Higgs confirmed that "timing" is a reference to the election.
"Election years are even worse than normal in terms of making decisions to actually do something," he said.
Asked if he was blaming his PC cabinet colleagues for the delays, he said, "Yes, and myself. I'm part of it."
If the PCs had won in 2014, "absolutely they'd have come back," Higgs said.
Liberals say Higgs would revive proposals
But that comment opens Higgs to another Liberal attack — that becoming premier will allow him to make cuts that his fellow Tories rejected when he was minister of finance.
The document said some of the education cuts included "reduction in the number of teachers" and "closure of schools with low student population or not offering a reasonable academic experience."
"If Blaine Higgs becomes the premier of New Brunswick and wants to actually do it, he'll have the power to overrule the cabinet," Arseneault said.
"He definitely wants to complete the job that he started."
But Higgs said Ernst & Young was looking "across the network" for ideas and "most likely it wouldn't all be implemented. … There's a balance. Is closing down a rural school going to balance the books? Absolutely not."

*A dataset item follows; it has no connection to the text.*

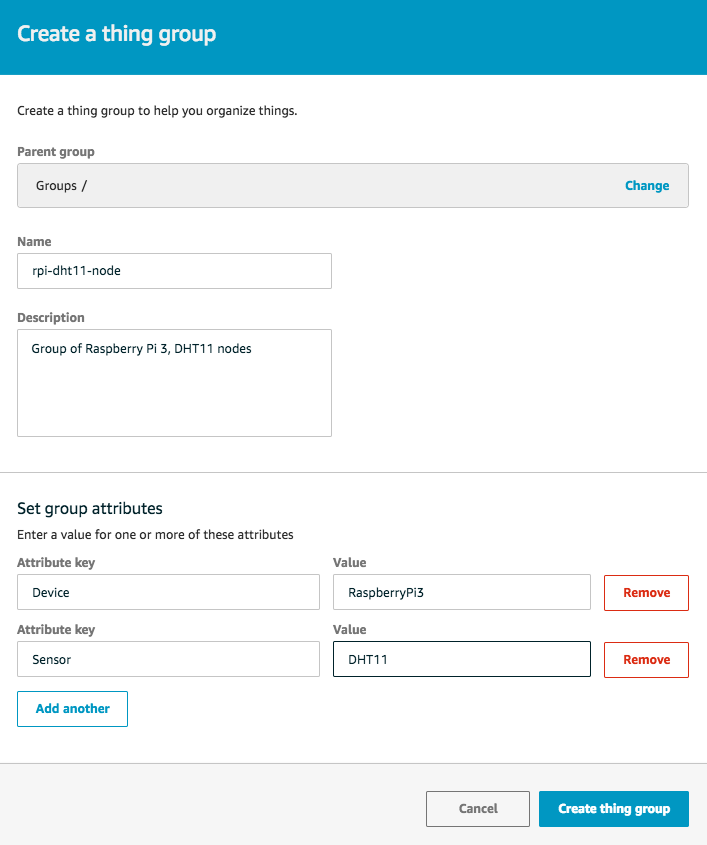Click the Set group attributes heading

click(x=89, y=508)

Liberals criticize use of exemption
Arseneault also criticized Higgs for how he defended the awarding of a contract to Ernst & Young starting in 2013.

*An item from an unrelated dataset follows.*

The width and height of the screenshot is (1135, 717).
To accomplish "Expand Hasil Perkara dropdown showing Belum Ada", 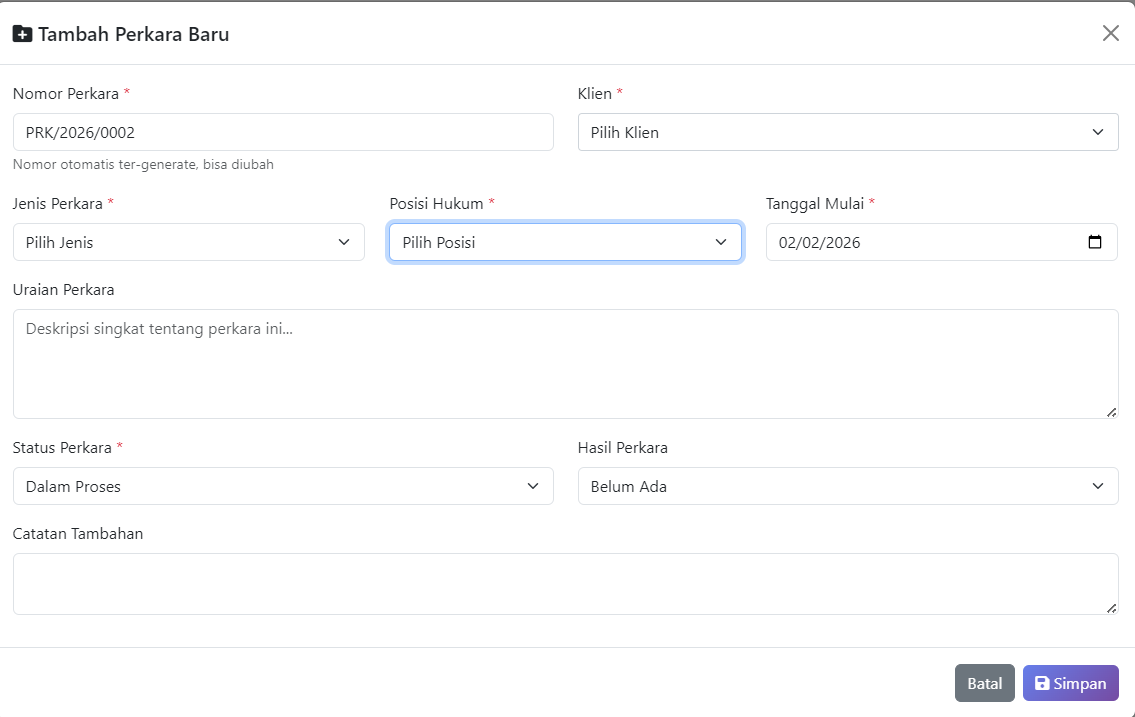I will 848,486.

MacPherson said the Tories used an "emergency exemption" provision to award the first two phases of the contract to the firm without a tender, even though there was no emergency.
'Blaine Higgs has to realize he's no longer working for the Irvings. You're dealing with public dollars and therefore there's legislation in place. There's a Procurement Act in place. … There's a process to follow.'- Donald Arseneault, Liberal cabinet minister
The exemption is so governments can sign contracts during emergencies such as floods and ice storms, she said.
Ernst & Young then had an advantage when it helped draft the tender for the third phase, which it bid on.
The firm scored "very high" in the tender and three other bidders were disqualified.
MacPherson called that "the most troubling" part of the audit and showed "a total disregard" for policies and regulations designed to make sure tendering is fair.
Higgs, a former Irving Oil executive, said last week the contracting paralleled what's done in the private sector, with a company coming in to see if there were "opportunities" for savings before a contract was tendered.
"Blaine Higgs has to realize he's no longer working for the Irvings," Arseneault said.
"You're dealing with public dollars and therefore there's legislation in place. There's a Procurement Act in place. … There's a process to follow."
Higgs acknowledged Thursday that the auditor general was right and invoking the emergency exemption was improper.
"I accept her criticism on that and I appreciate it has to change, and I would like to see that changed," he said, suggesting he might allow more contracts to be signed without tenders.
"I would say an emergency for me is how we get better ability to pay for the services we need, but again the system isn't necessarily designed for that."